The pressure sensor 27 is provided on the upstream side of the bleed-off valve 25 of the pump discharge oil passage 28, converts the pressure of the pump discharge oil passage 28 (= pump pressure Pp) into a pressure signal, and outputs the pressure sensor 27 to the controller 40.

The controller 40 receives a measurement command from the input device 52, controls the bleed-off valve 25, the engine 20 rotation rate (engine rotation rate) Neng, and the pump tilt qp, and sets the pump pressure Pp detected by the pressure sensor 27 to the pump pressure Pp. Based on this, the leakage flow rate Qleak of the hydraulic pump 21 is calculated, stored in the storage device 40c, or output to the monitor 50 or the like.

Axial piston type pumps are often used as hydraulic pumps for construction machinery, and there are diagonal shaft type and swash plate type as variable capacitance mechanism. In both cases, the variable capacitance is realized by changing the stroke process of the piston to change the push-out volume.

As an example of the unilateral tilt type variable displacement hydraulic pump 21, the structure of the variable displacement oblique shaft hydraulic pump is shown in FIG.

In FIG. 3, the tubular casing 1 is composed of a substantially cylindrical casing main body 1A having a bearing portion on one end side and a head casing 1B in which the other end side of the casing main body 1A is closed.

The rotating shaft 2 is rotatably provided in the casing main body 1A. The cylinder block 3 is located in the casing body 1A and rotates together with the rotating shaft 2. A plurality of cylinders 4 are bored in the cylinder block 3 in the axial direction thereof. A piston 5 is slidably provided in each cylinder 4, and a connecting rod 6 is attached to each piston 5.

A spherical portion 6A is formed at the tip of each connecting rod 6, and each spherical portion 6A is swingably supported by a drive disk 7 formed at the tip of the rotating shaft 2. Here, the cylinder block 3 is arranged together with the valve plate 8 described later with a tilt angle θ as a tilt amount with respect to the rotation shaft 2, and the pump push-off capacity is determined by this tilt angle θ.

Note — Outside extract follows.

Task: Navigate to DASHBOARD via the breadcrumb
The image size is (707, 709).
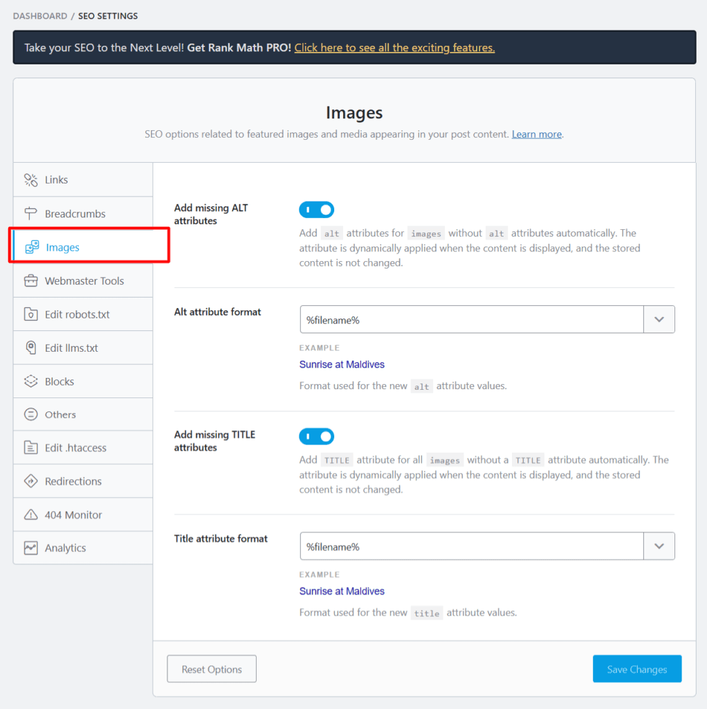Action: point(39,15)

The cylinder block 3 is in sliding contact with the one side end surface of the valve plate 8, and the other end surface of the valve plate 8 is in sliding contact with the concavely curved tilting sliding surface 9 formed in the head casing 1B.

Further, a through hole 8A is formed in the center of the valve plate 8, and the tip portions of the center shaft 10 and the swing pin 15, which will be described later, are inserted into the through hole 8A from both sides. A pair of supply / discharge ports (not shown) that intermittently communicate with each cylinder 4 when the cylinder block 3 rotates are bored in the valve plate 8 and opens to the tilting sliding surface 9 of the head casing 1B. A pair of supply / discharge passages (not shown) communicate with these supply / discharge ports regardless of the tilt position (tilt angle θ) of the valve plate 8.

The center shaft 10 supports the cylinder block 3 between the drive disk 7 and the valve plate 8. A spherical portion 10A is formed on one end side of the center shaft 10, and the spherical portion 10A is swingably supported at the axial center position of the drive disk 7. On the other hand, the other end side of the center shaft 10 protruding through the center of the cylinder block 3 is slidably inserted into the through hole 8A of the valve plate 8 so that the cylinder block 3 is centered with respect to the valve plate 8. It has become.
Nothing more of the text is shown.